Worst-case, we're right back at "half-human" again, and the next series is going to attempt to use this retcon to explain that as well. Even if that happens, we're still better off than the "Time Lords were just humans all along" story some people were anticipating. Though i suppose we could still get that at any time in the future.

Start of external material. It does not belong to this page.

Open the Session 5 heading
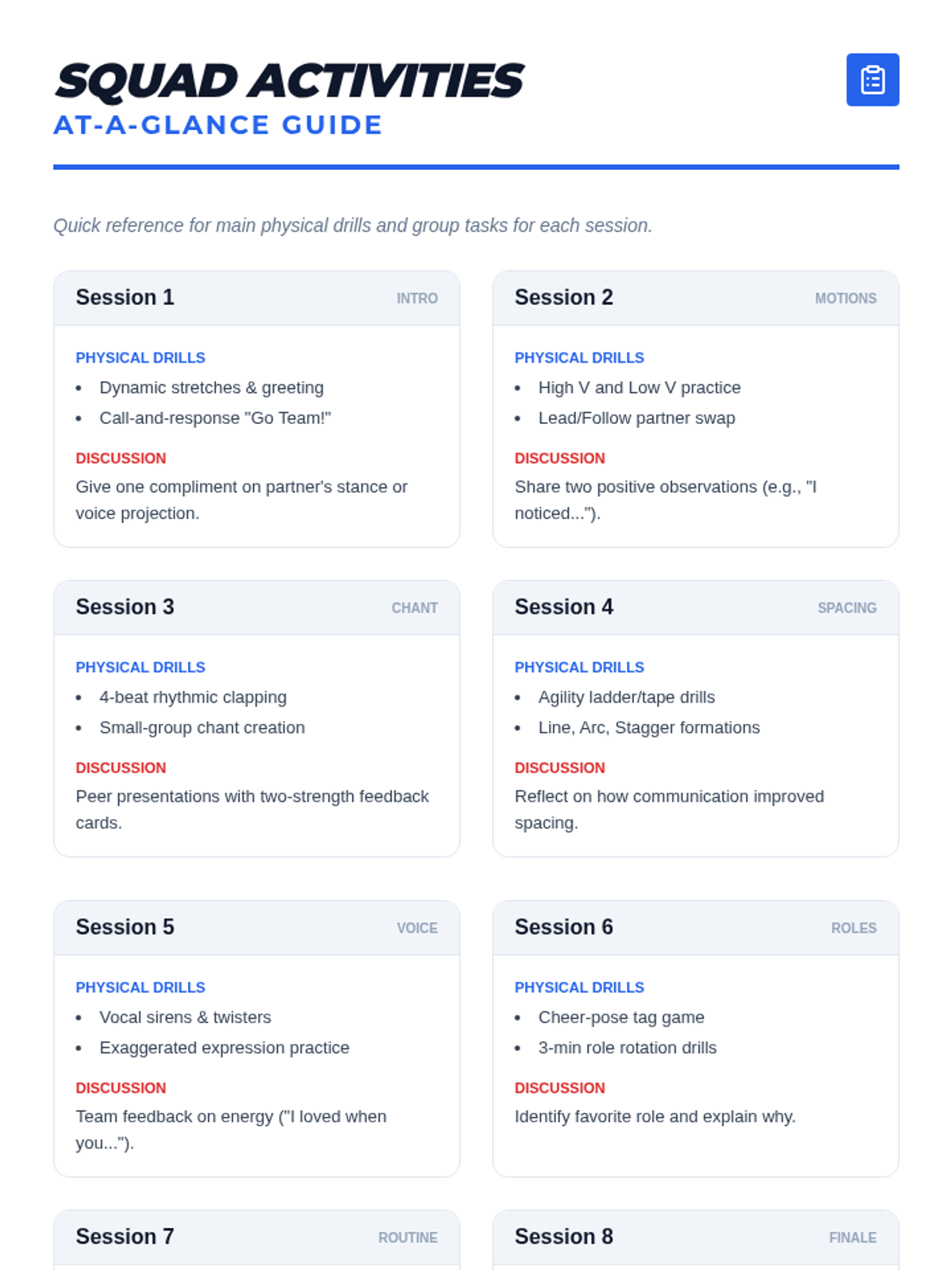The width and height of the screenshot is (952, 1270). pyautogui.click(x=125, y=927)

The "divine right of birth" thing is just fantastically odd. The Doctor--our Doctor, the one in the entire series with the probable exception of Doctor Ruth but including the Valeyard I guess--didn't remember any of these details about her past, and behaved as if she were a Time Lord by birth. At best, how she was treated by the other Time Lords and the breadth of her knowledge might be explained by this retcon, but nothing about her behavior or the fact that she is the Doctor because she chose to be has been changed. The Doctor just doubled-down on that in the last episode by rejecting the idea that this changes who she is! Adding a period where the pre-Doctor Doctor may have been a CIA agent doing bad stuff just makes the Doctor's choice to become the Doctor all the more important. Whatever damage has been done to the Doctor as a character pales in comparison to the damage done by having Nine haunted by the decision to genocide both Daleks and Time Lords, and the series got through that OK.

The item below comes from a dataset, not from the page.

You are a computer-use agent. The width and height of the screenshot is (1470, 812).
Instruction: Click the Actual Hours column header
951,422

There's so many flaws in how Chibnall assembles plots and handles characterization that I really don't understand why this is the sticking point for so many people. Chibnall can't "ruin my childhood," and my main complaint about The Timeless Children is that he has yet to figure out how to write a genuinely satisfying ending. (Well, that and he didn't seem to get the point of Day of the Doctor at all.)

Rochallor posted:

Also, let's talk about The Deadly Assassin. What does it have in common with whatever this recent episode was called? It takes place on Gallifrey and there's a retcon (though I'd argue that since Assassin doesn't really change anything it's just... continuity.)

How does The Deadly Assassin differ? It's a good use of your time. It's well-written. It's funny. It's a timely riff on 70s conspiracy fiction. It has a chalk outline of a Time Lord with his big silly hat. It understands that the Time Lords having an organization called the CIA is a joke, and not something that should be taken seriously and brought back for future stories.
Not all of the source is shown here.